**TASK PROMPT:** Would you return all of this data exactly, leaving nothing out?

**ENTRIES SUPPLIED:**
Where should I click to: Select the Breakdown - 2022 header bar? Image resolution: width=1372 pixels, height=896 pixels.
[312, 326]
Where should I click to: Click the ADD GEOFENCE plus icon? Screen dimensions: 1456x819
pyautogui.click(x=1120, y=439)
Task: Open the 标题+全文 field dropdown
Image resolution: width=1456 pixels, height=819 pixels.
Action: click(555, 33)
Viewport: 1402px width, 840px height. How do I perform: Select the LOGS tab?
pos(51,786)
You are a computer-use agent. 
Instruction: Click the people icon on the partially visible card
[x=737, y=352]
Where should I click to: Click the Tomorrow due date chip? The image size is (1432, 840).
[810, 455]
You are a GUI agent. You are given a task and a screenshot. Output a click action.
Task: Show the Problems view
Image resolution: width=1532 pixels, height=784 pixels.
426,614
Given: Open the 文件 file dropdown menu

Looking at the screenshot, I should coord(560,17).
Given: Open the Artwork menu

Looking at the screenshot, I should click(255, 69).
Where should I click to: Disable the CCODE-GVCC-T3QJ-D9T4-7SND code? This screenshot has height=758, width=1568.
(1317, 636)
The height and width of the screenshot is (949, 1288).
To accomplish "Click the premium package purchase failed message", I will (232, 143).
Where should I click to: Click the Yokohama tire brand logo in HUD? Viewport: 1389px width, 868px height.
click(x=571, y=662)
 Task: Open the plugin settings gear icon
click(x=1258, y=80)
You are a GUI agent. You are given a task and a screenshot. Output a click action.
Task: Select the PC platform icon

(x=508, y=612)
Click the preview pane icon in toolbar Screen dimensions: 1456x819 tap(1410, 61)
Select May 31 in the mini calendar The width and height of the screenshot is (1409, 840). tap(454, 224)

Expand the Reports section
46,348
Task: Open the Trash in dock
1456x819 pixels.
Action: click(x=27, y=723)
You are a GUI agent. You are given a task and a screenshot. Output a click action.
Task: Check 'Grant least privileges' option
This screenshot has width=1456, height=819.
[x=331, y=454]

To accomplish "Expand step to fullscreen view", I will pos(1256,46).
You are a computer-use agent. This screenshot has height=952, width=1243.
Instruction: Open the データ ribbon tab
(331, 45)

**SOLUTION FOR THIS PROBLEM:**
Where should I click to: Select the Breakdown - 2022 header bar? Image resolution: width=1372 pixels, height=896 pixels.
[312, 326]
Where should I click to: Click the ADD GEOFENCE plus icon? Screen dimensions: 1456x819
pyautogui.click(x=1120, y=439)
Task: Open the 标题+全文 field dropdown
Image resolution: width=1456 pixels, height=819 pixels.
Action: click(555, 33)
Viewport: 1402px width, 840px height. How do I perform: Select the LOGS tab?
pos(51,786)
You are a computer-use agent. 
Instruction: Click the people icon on the partially visible card
[x=737, y=352]
Where should I click to: Click the Tomorrow due date chip? The image size is (1432, 840).
[810, 455]
You are a GUI agent. You are given a task and a screenshot. Output a click action.
Task: Show the Problems view
Image resolution: width=1532 pixels, height=784 pixels.
426,614
Given: Open the 文件 file dropdown menu

Looking at the screenshot, I should coord(560,17).
Given: Open the Artwork menu

Looking at the screenshot, I should click(255, 69).
Where should I click to: Disable the CCODE-GVCC-T3QJ-D9T4-7SND code? This screenshot has height=758, width=1568.
(1317, 636)
The height and width of the screenshot is (949, 1288).
To accomplish "Click the premium package purchase failed message", I will (232, 143).
Where should I click to: Click the Yokohama tire brand logo in HUD? Viewport: 1389px width, 868px height.
click(x=571, y=662)
 Task: Open the plugin settings gear icon
click(x=1258, y=80)
You are a GUI agent. You are given a task and a screenshot. Output a click action.
Task: Select the PC platform icon

(x=508, y=612)
Click the preview pane icon in toolbar Screen dimensions: 1456x819 tap(1410, 61)
Select May 31 in the mini calendar The width and height of the screenshot is (1409, 840). tap(454, 224)

Expand the Reports section
46,348
Task: Open the Trash in dock
1456x819 pixels.
Action: click(x=27, y=723)
You are a GUI agent. You are given a task and a screenshot. Output a click action.
Task: Check 'Grant least privileges' option
This screenshot has width=1456, height=819.
[x=331, y=454]

To accomplish "Expand step to fullscreen view", I will pos(1256,46).
You are a computer-use agent. This screenshot has height=952, width=1243.
Instruction: Open the データ ribbon tab
(331, 45)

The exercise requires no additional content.